Nicht nur zum Annafest ein Muss für Bierliebhaber


Bierfreunde, denen es im Sommer in der Stadt zu heiß wird, gehen in Forchheim nicht in den Keller sondern „nauf auf’n Keller“. Hinauf auf den Kellerberg mit seinen 23 Kellerwirtschaften (neun von ihnen haben allerdings nur zum Annafest geöffnet). Die aus dem Rhätsandstein gehauenen Keller waren in früheren Zeiten als Lager für Wein, Bier und Lebensmittel genutzt worden und laden heute mit süffigem Bier und einer deftigen fränkischen Brotzeit zur Einkehr ein.
Von der Stadt aus ist der östlich gelegene Kellerberg mit seinem weitverzweigten, bis auf das 16. Jahrhundert zurückgehenden Kellersystem in einer halben Stunde zu erreichen. Wer mit dem Auto kommt, kann einen der zahlreichen Parkplätze am Fuß des Berges nutzen, muss sich dann aber beim Bierkonsum leider einschränken – und das ist nicht leicht, bei dem leckeren Angebot an Forchheimer und fränkischen Bieren.
Genossen wird der kellerfrische Gerstensaft unter dem dichten Blätterdach von zum Teil bis zu 200 Jahre alten Eichen und Buchen auf drei „Etagen“ die sich über den Hang erstrecken. Einige der traditionell eingerichteten Kellerwirtschaften sind mittlerweile ganzjährig geöffnet. Den ganzen Charme des Forchheimer Kellerberges kann man jedoch am besten im Sommer genießen, wenn er sich mit seinen rund 30.000 Sitzplätzen in den wohl weltweit größten Biergarten verwandelt.
Da nimmt es kaum Wunder, dass die Forchheimer pünktlich zum Feierabend hinauf auf „ihren“ Keller ziehen, um bei Rettich, Käse und Bratwürsten und selbstverständlich einem erfrischenden „Seidla“ den Tag ausklingen zu lassen und das Leben unter freiem Himmel oder in einer der traditionell eingerichteten Wirtschaften zu genießen.

175 Jahre Annafest
Seinen alljährlichen Höhepunkt erlebt der Forchheimer Kellerberg beim Annafest, das in diesem Jahr auf eine 175 Jahre lange Geschichte zurückblicken kann.
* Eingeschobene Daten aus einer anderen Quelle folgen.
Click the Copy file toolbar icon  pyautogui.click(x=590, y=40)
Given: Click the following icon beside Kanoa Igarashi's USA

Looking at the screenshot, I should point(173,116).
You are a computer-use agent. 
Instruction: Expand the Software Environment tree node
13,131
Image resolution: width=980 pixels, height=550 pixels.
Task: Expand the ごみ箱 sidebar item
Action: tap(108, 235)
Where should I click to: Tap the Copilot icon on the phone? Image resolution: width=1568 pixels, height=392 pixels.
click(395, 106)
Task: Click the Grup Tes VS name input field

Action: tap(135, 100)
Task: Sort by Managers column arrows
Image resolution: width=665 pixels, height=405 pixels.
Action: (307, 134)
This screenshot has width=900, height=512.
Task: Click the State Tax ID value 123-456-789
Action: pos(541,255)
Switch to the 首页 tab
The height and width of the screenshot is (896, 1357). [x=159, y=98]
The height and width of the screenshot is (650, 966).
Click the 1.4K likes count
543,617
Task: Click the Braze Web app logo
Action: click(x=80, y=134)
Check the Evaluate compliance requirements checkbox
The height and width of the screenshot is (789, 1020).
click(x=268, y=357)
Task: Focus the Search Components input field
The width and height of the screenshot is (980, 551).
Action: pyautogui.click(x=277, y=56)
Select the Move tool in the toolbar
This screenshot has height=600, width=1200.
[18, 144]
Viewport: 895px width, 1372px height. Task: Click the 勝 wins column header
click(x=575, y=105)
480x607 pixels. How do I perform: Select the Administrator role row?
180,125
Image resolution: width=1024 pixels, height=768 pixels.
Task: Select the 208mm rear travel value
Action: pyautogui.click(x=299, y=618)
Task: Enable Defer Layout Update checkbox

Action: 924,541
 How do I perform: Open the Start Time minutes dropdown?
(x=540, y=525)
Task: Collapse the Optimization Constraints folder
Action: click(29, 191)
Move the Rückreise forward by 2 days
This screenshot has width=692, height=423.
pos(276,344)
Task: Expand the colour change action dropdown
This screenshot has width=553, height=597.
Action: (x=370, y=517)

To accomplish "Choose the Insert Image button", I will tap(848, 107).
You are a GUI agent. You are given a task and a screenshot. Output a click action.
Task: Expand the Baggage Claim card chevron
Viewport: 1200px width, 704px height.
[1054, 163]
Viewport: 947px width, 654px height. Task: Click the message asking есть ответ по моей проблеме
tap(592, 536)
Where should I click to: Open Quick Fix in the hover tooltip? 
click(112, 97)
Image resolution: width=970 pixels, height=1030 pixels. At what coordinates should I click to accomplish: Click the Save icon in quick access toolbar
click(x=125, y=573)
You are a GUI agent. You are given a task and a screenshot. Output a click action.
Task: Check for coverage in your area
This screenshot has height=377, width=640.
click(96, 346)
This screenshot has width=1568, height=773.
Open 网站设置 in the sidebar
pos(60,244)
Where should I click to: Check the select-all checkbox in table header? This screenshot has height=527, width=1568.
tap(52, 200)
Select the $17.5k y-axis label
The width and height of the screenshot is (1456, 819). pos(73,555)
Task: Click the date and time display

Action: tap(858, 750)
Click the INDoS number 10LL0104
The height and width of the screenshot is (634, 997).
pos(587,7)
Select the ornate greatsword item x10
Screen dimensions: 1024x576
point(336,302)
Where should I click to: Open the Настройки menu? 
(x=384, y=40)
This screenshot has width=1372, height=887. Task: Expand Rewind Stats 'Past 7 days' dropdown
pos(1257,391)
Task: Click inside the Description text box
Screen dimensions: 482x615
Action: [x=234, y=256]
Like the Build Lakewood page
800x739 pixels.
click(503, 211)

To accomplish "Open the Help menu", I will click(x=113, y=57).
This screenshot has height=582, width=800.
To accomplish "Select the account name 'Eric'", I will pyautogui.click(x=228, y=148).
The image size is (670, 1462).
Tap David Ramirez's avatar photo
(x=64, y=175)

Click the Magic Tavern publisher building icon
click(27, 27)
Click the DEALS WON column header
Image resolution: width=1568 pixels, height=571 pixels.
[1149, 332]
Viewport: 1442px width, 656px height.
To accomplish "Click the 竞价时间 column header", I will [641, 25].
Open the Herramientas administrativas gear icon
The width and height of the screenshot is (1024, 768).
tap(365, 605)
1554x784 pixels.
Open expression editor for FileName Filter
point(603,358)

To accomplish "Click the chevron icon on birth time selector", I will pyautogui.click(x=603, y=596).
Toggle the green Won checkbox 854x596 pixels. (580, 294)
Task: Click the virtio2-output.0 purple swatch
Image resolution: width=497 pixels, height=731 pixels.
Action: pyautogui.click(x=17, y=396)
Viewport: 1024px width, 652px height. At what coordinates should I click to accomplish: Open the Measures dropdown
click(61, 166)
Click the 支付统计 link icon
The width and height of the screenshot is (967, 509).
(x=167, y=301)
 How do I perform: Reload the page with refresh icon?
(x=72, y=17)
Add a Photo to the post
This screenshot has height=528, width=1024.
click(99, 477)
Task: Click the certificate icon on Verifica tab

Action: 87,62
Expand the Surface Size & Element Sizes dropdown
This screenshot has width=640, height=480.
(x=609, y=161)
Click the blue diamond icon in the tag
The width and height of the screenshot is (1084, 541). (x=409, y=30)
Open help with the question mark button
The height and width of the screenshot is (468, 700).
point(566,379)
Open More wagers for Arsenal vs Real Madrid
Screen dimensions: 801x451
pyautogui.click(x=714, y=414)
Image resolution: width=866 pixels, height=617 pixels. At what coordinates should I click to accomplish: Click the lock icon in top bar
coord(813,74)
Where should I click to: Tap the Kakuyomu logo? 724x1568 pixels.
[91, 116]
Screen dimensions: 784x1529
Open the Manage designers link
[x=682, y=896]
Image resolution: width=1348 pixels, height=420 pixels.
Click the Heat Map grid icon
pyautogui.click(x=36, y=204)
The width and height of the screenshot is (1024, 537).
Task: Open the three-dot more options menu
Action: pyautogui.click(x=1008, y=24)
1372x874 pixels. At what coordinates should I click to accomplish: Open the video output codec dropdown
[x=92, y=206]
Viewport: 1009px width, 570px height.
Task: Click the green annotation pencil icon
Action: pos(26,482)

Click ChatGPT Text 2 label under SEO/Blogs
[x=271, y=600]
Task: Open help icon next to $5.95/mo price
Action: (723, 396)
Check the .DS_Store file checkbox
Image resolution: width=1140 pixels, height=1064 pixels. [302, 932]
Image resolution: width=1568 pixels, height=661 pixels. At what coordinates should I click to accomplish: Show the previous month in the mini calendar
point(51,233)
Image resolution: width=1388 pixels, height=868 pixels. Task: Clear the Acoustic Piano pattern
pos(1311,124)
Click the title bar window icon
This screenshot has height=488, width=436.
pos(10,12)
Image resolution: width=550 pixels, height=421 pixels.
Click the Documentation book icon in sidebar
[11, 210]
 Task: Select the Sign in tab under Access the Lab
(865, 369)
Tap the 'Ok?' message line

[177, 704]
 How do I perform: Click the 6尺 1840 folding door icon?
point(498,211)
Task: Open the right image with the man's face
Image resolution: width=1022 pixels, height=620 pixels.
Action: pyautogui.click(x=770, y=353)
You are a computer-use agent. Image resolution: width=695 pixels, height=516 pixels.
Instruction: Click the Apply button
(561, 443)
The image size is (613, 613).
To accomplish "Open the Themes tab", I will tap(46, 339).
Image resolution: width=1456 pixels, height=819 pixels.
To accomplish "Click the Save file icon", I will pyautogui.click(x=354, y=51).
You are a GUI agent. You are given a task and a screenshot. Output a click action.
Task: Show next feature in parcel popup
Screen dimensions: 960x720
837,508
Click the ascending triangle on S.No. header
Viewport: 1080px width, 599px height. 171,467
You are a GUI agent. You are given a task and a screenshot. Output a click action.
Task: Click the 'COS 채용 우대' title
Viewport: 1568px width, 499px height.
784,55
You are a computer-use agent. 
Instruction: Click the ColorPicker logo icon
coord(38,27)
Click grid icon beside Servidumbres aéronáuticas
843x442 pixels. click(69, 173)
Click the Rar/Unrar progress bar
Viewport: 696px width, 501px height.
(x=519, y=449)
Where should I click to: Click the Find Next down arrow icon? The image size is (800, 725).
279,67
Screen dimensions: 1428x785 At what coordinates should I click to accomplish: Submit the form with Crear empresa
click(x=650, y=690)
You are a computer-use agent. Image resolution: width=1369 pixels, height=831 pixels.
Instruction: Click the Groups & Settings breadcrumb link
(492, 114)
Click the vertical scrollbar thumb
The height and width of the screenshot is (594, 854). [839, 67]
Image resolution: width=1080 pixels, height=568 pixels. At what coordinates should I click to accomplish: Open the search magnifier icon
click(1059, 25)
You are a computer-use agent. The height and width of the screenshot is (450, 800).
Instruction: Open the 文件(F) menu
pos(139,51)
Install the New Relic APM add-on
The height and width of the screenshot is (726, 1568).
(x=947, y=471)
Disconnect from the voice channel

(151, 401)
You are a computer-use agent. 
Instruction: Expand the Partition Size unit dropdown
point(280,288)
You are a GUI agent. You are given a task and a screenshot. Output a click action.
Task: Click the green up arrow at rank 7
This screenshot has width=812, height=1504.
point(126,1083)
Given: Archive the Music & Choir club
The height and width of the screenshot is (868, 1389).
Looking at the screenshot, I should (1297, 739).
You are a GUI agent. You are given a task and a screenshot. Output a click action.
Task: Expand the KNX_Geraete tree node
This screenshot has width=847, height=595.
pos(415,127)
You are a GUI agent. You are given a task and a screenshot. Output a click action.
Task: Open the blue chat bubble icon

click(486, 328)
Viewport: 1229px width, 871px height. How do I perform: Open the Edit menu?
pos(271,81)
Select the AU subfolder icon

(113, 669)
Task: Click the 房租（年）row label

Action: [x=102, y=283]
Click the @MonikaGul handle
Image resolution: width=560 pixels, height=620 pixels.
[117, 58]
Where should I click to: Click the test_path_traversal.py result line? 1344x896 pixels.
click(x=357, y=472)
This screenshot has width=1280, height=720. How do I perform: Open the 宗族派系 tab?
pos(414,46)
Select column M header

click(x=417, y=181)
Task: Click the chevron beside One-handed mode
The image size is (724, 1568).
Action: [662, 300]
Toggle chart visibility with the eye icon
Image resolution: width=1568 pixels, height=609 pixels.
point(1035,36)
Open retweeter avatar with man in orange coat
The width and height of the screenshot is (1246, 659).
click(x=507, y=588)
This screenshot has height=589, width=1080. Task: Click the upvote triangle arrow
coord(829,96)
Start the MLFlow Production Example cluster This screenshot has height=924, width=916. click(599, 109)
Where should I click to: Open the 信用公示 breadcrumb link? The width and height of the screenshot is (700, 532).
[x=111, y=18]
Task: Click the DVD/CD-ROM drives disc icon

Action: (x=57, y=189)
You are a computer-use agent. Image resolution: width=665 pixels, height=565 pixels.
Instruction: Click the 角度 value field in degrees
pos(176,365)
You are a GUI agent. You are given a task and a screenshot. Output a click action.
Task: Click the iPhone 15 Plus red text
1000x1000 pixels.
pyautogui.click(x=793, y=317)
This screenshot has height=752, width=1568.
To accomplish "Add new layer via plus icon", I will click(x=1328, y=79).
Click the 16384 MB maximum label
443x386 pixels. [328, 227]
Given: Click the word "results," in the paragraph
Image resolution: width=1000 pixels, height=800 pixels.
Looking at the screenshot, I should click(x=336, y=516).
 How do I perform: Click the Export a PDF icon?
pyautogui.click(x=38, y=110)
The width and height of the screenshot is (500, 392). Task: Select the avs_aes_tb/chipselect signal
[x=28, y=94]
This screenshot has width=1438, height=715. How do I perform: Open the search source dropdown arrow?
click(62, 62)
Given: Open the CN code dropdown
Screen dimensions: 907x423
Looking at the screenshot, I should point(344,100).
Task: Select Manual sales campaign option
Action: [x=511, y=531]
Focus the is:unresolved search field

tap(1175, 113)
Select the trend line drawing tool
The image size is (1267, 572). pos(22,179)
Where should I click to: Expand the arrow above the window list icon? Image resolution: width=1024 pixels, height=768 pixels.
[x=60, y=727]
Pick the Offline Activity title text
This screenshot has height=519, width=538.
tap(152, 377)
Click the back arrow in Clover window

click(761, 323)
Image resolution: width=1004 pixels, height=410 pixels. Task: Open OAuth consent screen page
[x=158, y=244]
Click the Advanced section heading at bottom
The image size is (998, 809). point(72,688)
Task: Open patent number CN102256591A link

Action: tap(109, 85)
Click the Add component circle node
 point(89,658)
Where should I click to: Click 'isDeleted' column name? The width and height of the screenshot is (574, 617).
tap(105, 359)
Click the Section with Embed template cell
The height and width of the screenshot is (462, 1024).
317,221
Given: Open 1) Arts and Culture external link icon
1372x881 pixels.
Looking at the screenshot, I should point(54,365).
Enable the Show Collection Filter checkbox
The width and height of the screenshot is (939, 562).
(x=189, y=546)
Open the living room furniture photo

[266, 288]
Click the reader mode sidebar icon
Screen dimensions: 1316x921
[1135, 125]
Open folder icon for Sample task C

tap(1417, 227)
Vom 24. Juli bis zum 3. August 2015 lockt das Fest, das aus einer Verbindung des Schützenfests der königlich priveligierten Schützengesellschaft und der Annawallfahrt zurückreicht. Traditionell begaben sich die frommen Forchheimer am 26. Juli auf ihre Wallfahrt ins Annakirchlein nach Unterweilersbach. Auf dem Rückweg machten die Pilger am Kellerberg Rast und trafen sich mit ihren Angehörigen. Daraus entwickelte sich im Lauf der Zeit ein Volksfest mit einzigartigem Charakter, das Jahr für Jahr unzählige Besucher aus der gesamten Metropolregion anlockt. Und während sich die einen bei frischem Bier, fränkischen Leckereien und zünftiger Musik einen fröhlichen Tag gönnen, erfreuen sich die anderen bei einem bunten Festtreiben mit Riesenrad, Kinderkarussell und anderen Fahrgeschäften.